Hundreds of data-driven technologies have been developed or adapted in response to the global COVID-19 pandemic. The Technologies of Hope & Fear project looks at a curated selection of 100 such technologies, ostensibly designed to observe, sense, mitigate or modify the behaviour of the coronavirus and its (potential) carriers. Some of these products are new, whilst others reapply existing technology for new purposes; some operate at a planetary scale, others at the level of a single individual. Yet all of them raise the question: do these techno-solutions succeed in controlling the virus – or only controlling the host?

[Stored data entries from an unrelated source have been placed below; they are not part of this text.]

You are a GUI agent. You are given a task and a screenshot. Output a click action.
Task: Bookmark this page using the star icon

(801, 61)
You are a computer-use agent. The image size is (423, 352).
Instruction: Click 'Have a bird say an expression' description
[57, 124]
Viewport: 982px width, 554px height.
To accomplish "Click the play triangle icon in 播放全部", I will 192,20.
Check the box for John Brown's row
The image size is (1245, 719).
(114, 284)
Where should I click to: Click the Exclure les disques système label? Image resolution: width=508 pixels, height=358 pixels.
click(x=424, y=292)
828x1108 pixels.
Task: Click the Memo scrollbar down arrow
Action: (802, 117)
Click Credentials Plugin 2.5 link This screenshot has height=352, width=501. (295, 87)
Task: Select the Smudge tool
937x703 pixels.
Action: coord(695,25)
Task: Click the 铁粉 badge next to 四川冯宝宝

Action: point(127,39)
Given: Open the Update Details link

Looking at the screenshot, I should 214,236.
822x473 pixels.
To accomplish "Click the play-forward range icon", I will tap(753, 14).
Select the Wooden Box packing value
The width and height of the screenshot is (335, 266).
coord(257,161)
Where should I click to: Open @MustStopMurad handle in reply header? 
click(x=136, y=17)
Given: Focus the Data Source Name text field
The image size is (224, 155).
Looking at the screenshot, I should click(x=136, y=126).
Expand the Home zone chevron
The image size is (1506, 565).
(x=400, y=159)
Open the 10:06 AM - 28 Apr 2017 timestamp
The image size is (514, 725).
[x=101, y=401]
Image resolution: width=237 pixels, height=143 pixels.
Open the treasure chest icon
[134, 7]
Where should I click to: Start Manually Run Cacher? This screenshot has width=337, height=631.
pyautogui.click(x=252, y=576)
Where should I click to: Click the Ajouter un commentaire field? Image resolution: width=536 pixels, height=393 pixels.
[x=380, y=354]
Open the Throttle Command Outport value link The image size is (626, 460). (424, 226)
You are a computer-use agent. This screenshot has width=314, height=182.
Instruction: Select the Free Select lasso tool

This interactive research project presents each of the ‘100 Responses to the Pandemic’, as well as the companies behind them, to show what types of information they gather and use. The project divides these technologies into four main categories: observing, sensing, mitigating and modifying. They represent only a cross-section of the hundreds researched by Tactical Tech, both familiar and unfamiliar, from fertility tracking to cough detection, from heat-detecting drones to quarantine bracelets. Technologies of Hope & Fear breaks new ground by going far beyond the perspectives of surveillance and privacy to consider the visual narratives and justifications used by these companies, and thus the ‘new normal’ to which they explicitly or implicitly aspire.
Start exploring them here!
As well as presenting selected pandemic products, Technologies of Hope & Fear also looks at the broader themes and dilemmas created by the rapid explosion of pandemic technology into almost all aspects of our lives. What are the consequences of normalising the behavioural and biometric intelligence industry? What are the implications of the pandemic pivot, where technology is repackaged for very different purposes than those for which it was originally designed? And where is the line between public good and private interest, between safety and surveillance, between hope and fear? You can read the full analysis here.
Ultimately this data set offers, for the first time, the opportunity to explore the narratives, visions and worldviews of pandemic products and the companies behind them – but also of their clients, from governments to corporations to other institutions, and thus the future which they espouse.